Trump’s Stone tied to Assange
One of the enduring mysteries left unsolved by the Mueller inquiry was whether Roger Stone, U.S. President Donald Trump’s longtime friend and political adviser, ever communicated during the 2016 presidential campaign with Julian Assange, the founder of WikiLeaks.
Federal investigators chased the question for months to figure out who, if anyone, in Trump’s world knew that WikiLeaks was going to release a trove of damaging Democratic emails in an effort to bolster his chances of winning.
Now hundreds of pages of court documents from the federal investigation of Stone, released last week, show that at least after the election, the two men had maintained a personal relationship. Stone had repeatedly denied that fact after federal and congressional inquiries got underway.
Records show he exchanged messages with Assange in June 2017, seven months after Trump’s election victory. The men discussed a different federal inquiry into the release by WikiLeaks in 2010 of classified American documents, a decade-long saga that resulted in criminal charges against Assange.

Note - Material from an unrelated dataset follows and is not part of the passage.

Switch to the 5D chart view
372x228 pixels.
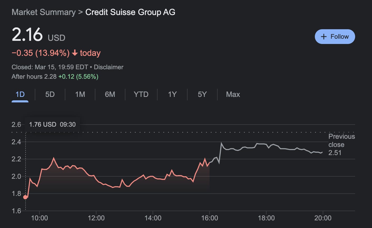coord(49,94)
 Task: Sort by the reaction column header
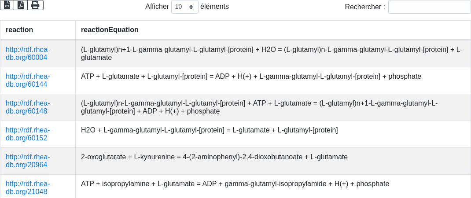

“If the US government moves on you, I will bring down the entire house of cards,” Stone wrote in a private Twitter message to Assange. In another message, Stone said that he was trying to intercede “at the highest level of government” on Assange’s behalf. “Fed treatment of you and WikiLeaks is an outrage,” he wrote.
Assange is now in a London prison, fighting extradition to the United States.
The records shed no new light on whether Stone, 67, directly communicated with Assange before the election. Investigators for the special counsel, Robert Mueller, failed to resolve that question at least in part because both Stone and Assange refused to co-operate. The team found insufficient evidence to charge anyone associated with the Trump campaign of conspiring with Russia to influence the results of the election.
The hundreds of pages of search warrants and affidavits were released in response to a lawsuit filed by The New York Times and other news media organizations.
Prosecutors said that Stone lied to the House Intelligence Committee about his efforts to contact WikiLeaks before the 2016 election because the truth would have embarrassed Trump and his campaign.
Last month, Judge Amy Berman Jackson of U.S. District Court for the District of Columbia, who oversaw Stone’s case, rejected his request for a new trial. Federal authorities are expected to order him to begin serving his sentence soon.